Luke was wanting to know how to implement this C# code as JavaScript:
class Foo {
public string Stuff { get; set; }
public Foo() {
}
public Foo(string stuff) {
this.Stuff = stuff;
}
public Foo this[string stuff] {
get {
return new Foo(stuff);
}
}
public Foo Bar() {
Console.WriteLine("Darn tootin'");
return this;
}
}
Class-implementation aside the interesting part that he was having trouble with was the indexer, basically being able to write this:
Console.WriteLine(new Foo()["one"]["two"]["three"].Bar());
Now what exactly Luke is trying to do I don’t know (and my life is probably safer not knowing) but there’s no point shying away from a problem.
So the syntax above is supported by JavaScript, you can use [] notation on an object but it’s different to C#’s implementation. Since JavaScript objects are really glorified hash bags when you use [“one”] it’s saying you want the property one of the object, like when you do it on a C# dictionary type, and this will be fine assuming you have a one property. The problem here is that we don’t have said property, we’re wanting to intercept them and create them on the fly.

RECORD EXCERPTS -
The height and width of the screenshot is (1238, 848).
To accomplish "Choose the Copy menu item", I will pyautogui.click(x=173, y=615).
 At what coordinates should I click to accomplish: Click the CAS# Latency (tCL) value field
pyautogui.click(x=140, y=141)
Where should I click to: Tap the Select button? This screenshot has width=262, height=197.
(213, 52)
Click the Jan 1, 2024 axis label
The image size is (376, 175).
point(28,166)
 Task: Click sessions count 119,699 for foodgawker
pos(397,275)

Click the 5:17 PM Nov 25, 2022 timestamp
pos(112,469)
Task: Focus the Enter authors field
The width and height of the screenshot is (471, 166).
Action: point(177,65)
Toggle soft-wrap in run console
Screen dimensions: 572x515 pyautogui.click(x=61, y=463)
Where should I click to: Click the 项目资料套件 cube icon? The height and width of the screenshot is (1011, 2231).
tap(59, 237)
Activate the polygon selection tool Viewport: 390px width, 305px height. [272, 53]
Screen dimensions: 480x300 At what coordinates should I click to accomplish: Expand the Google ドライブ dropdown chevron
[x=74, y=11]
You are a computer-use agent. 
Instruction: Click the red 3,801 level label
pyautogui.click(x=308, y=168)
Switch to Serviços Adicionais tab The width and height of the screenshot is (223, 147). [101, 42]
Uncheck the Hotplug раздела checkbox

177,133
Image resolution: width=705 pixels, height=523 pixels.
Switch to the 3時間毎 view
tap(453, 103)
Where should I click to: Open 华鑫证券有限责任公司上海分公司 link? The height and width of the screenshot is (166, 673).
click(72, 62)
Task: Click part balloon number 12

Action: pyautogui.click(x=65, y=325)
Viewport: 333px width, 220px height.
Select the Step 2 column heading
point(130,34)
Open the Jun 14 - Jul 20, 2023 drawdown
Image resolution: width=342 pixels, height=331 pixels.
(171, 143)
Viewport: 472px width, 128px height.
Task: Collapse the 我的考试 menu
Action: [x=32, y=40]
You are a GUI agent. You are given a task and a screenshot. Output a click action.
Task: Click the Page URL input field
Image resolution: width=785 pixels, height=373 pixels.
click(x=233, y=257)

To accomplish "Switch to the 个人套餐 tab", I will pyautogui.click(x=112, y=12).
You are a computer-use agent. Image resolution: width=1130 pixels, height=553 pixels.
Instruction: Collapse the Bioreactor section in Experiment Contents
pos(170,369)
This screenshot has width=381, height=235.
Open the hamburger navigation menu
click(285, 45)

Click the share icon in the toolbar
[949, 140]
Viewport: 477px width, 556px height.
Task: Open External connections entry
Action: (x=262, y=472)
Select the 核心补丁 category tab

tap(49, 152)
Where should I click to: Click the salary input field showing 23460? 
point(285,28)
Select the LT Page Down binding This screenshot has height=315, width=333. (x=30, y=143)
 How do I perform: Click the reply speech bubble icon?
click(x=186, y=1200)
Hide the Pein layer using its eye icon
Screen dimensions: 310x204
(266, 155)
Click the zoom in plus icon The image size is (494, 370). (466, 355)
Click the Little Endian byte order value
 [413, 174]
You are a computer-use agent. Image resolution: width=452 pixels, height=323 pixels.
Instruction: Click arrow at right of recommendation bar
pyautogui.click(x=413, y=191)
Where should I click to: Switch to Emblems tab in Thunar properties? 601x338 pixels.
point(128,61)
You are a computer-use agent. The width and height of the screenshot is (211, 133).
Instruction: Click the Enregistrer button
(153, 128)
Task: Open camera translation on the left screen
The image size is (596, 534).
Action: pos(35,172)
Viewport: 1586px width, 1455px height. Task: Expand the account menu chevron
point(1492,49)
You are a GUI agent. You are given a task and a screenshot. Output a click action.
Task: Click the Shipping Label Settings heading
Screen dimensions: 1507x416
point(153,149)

WRITTEN REQUEST - Please answer from the post above about porting a C# indexer to JavaScript: when you write ["one"] on a JavaScript object, what are you asking for?

THE REPLY - The property one of the object.